Microsoft and mindshare: can Mango be cool in the mall?

GeekSquadLots of news around Microsoft’s latest update to Windows Phone today, as Mango was announced, and amazingly (with a little help from an undocumented “trick”), the update is flowing out, people are happy, and there’s even quite a little buzz around Mango.

We’re impressed and pleased that the “very small” core of current Windows Phone owners were treated well and that the issues surrounding the NoDo update seem to be cleaned up.
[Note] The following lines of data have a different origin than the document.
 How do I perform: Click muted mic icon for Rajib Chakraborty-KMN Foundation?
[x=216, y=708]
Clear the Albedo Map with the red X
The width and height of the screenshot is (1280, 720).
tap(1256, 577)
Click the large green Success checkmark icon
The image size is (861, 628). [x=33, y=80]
Now we’re able to move beyond waiting for Mango, and can get to the business of seeing if Windows Phone stands a chance against the iPhone and Android.

As Todd Bishop notes in a blog post at GeekWire tonight, Windows Phone’s next challenge is in the retail stores.  An abundance of anecdotal evidence, including testimonials posted to the WPTattletale.com website, paint a rather depressing picture of what happens when you walk into a retail store and ask to buy a Windows Phone.  Over and over again, consumers have been steered immediately away towards either Android or iPhone.
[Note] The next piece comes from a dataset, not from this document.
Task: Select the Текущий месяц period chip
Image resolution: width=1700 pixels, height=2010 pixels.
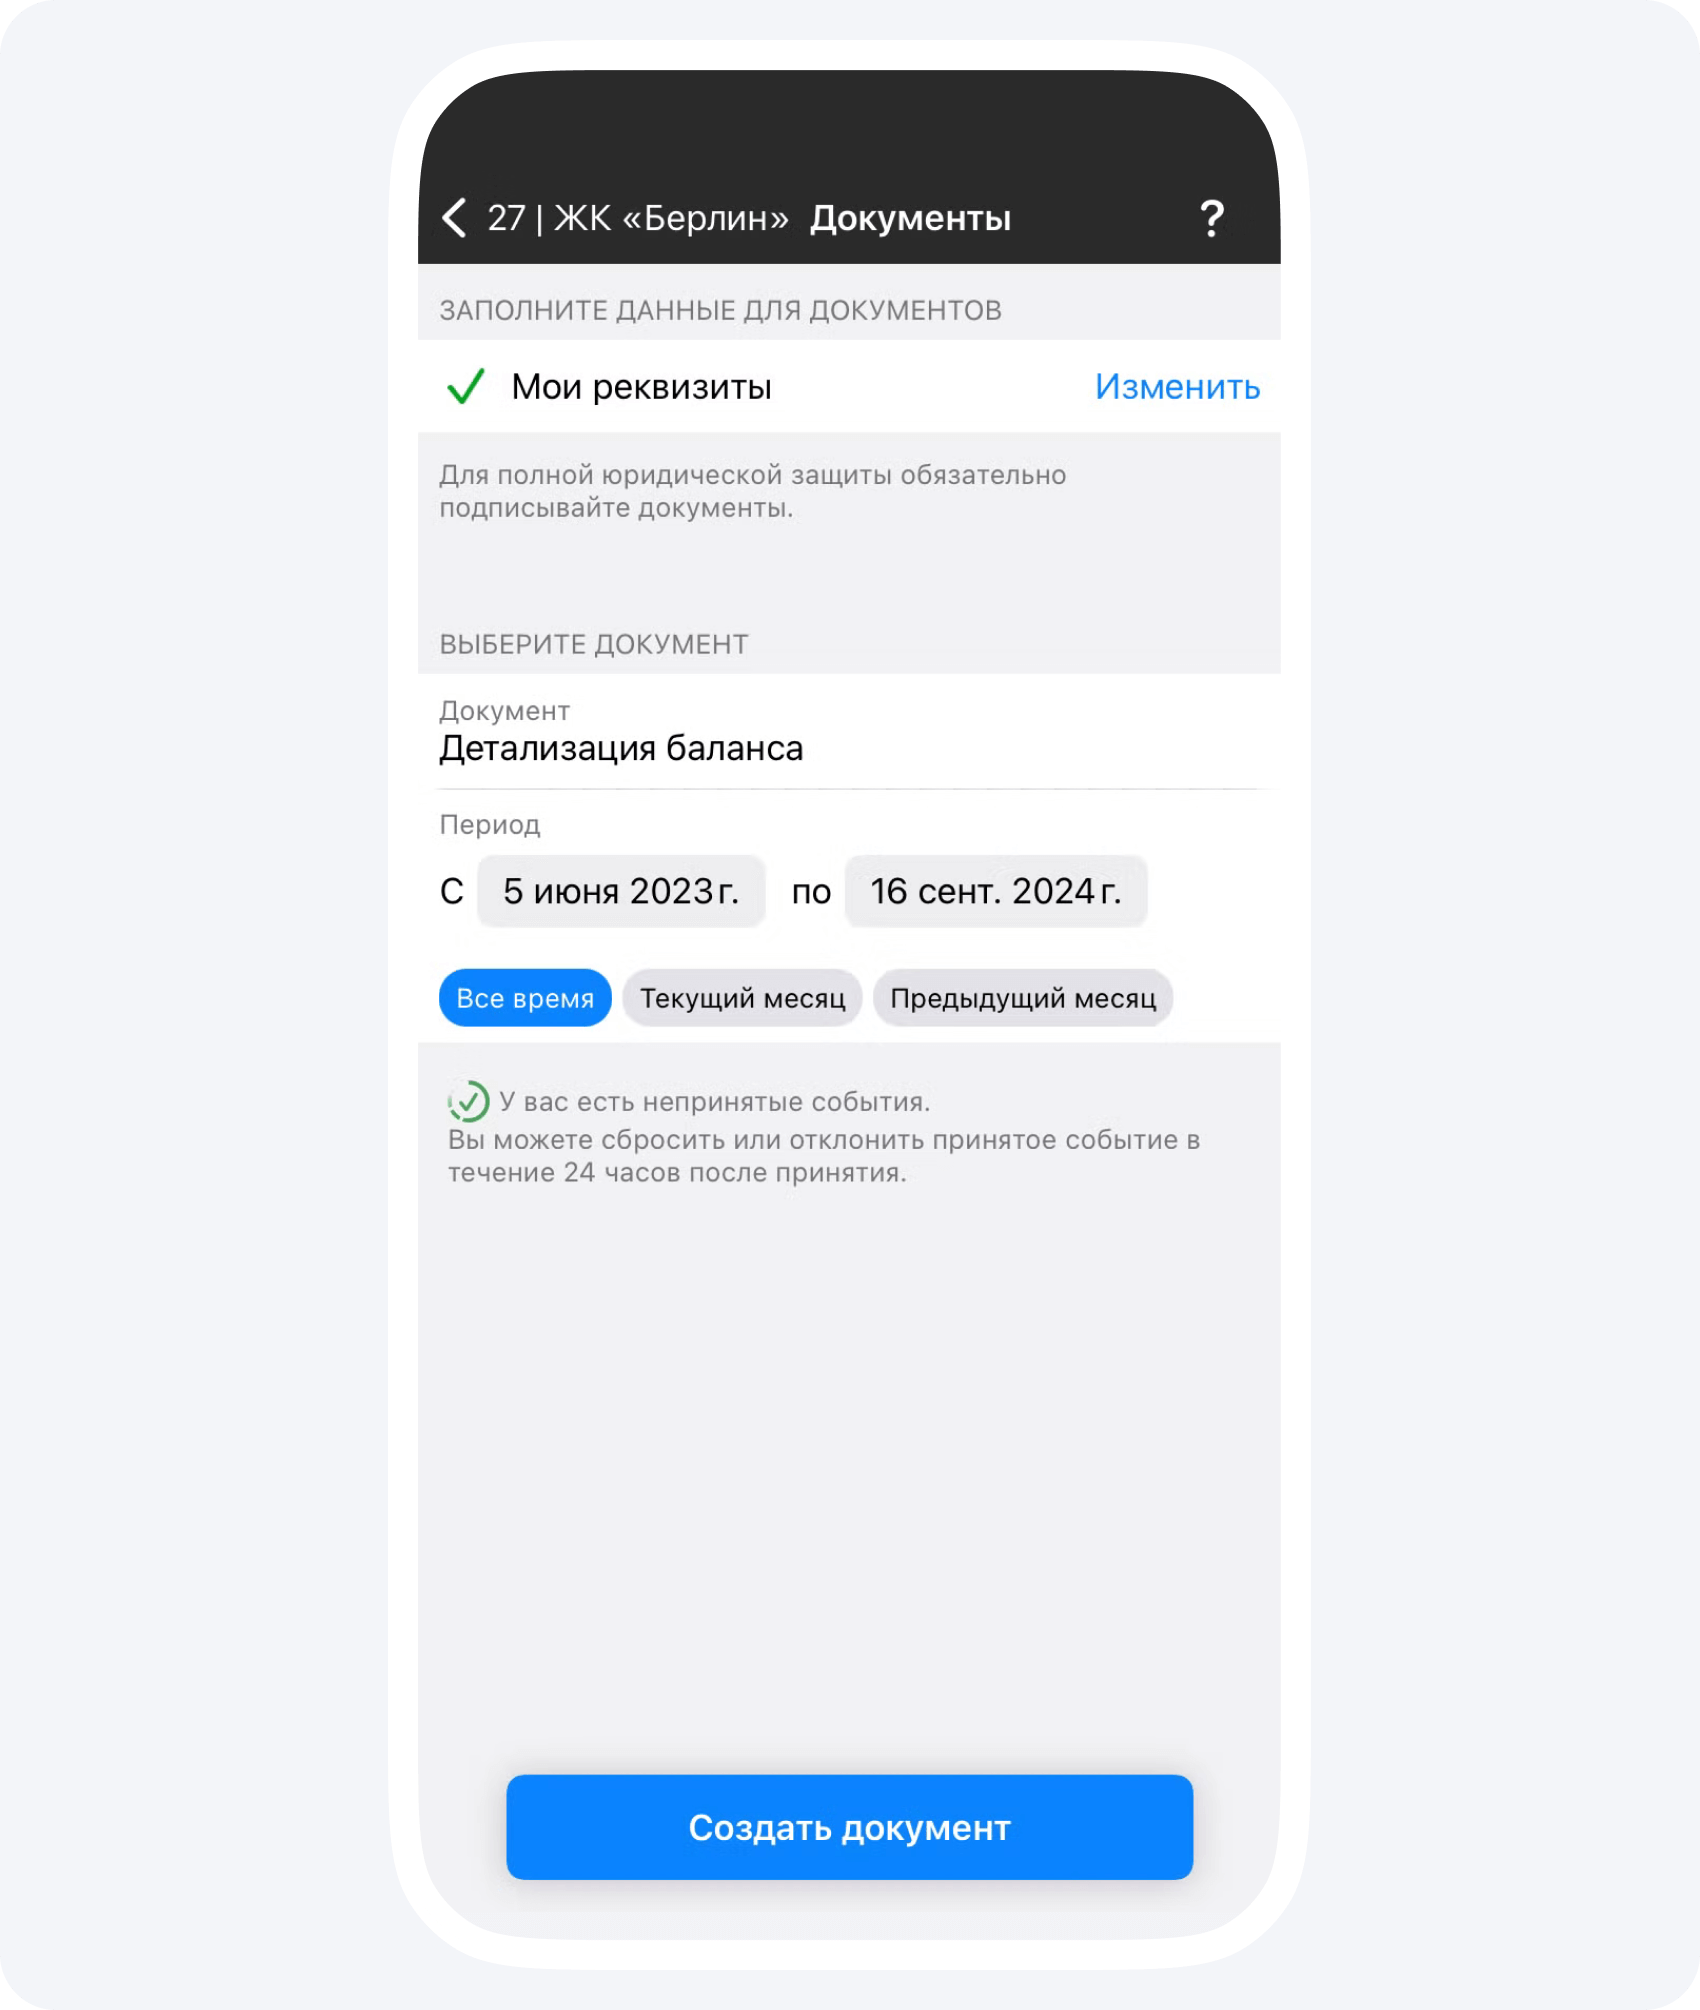Action: pos(742,998)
Much of this had to do with lack of training and lack of support (if not direct negative pressure) from the retail operations, but it’s probably more simple than that.  You walk into a retail store in the mall and you’re greeted by an underpaid, new in the job market, high school educated, but technology savvy geek-in-training.

These salespeople not only want to sell you a phone (or two or three), but they want you to know that they’re cool, they want their friends to know they’re cool.  They KNOW technology, they want you to know, and from what they’ve heard, iPhone is king, Android is cool, and Microsoft is old news.

It’s important to these salespeople that they maintain their sense of cool – heck, they’re not making any money at this gig.  And so rather than have you return a phone, and think less of them in the process, they go with what they know.

Microsoft’s challenge (and it’s a challenge Microsoft faces across this brave new world of selling direct to consumers), is to give these poor geeks-in-training something to believe in.  This isn’t about upper level management meetings in some Best Buy boardroom, it’s about communicating directly with customers, on their terms.  Instead, what we hear from Microsoft is that “we’ll have answers when we’re ready to talk”.

For Microsoft to have any success in the direct to consumer market, they need to talk, not when they’re “ready”, but when the market is listening.  And if that young, impressionable, and impatient market continues to hear crickets, they’ll just continue to go somewhere else.

Microsoft made a bit of splash with Windows Phone, botched the NoDo update, and then went dead in the water until just today.  The retail market has heard next to nothing about Windows Phone all summer, and you better believe they’ll be hearing nothing but iPhone 5 from now until Christmas, that is, unless there’s continuous relentless pressure from Windows Phone.

Can Microsoft begin to turn around the mindshare of the retail mall?  Will Metro and live tiles make Microsoft cool again?  Let’s hope so, because if Windows Phone fails, it’s going to be a long hard road for Windows 8, that’s for sure.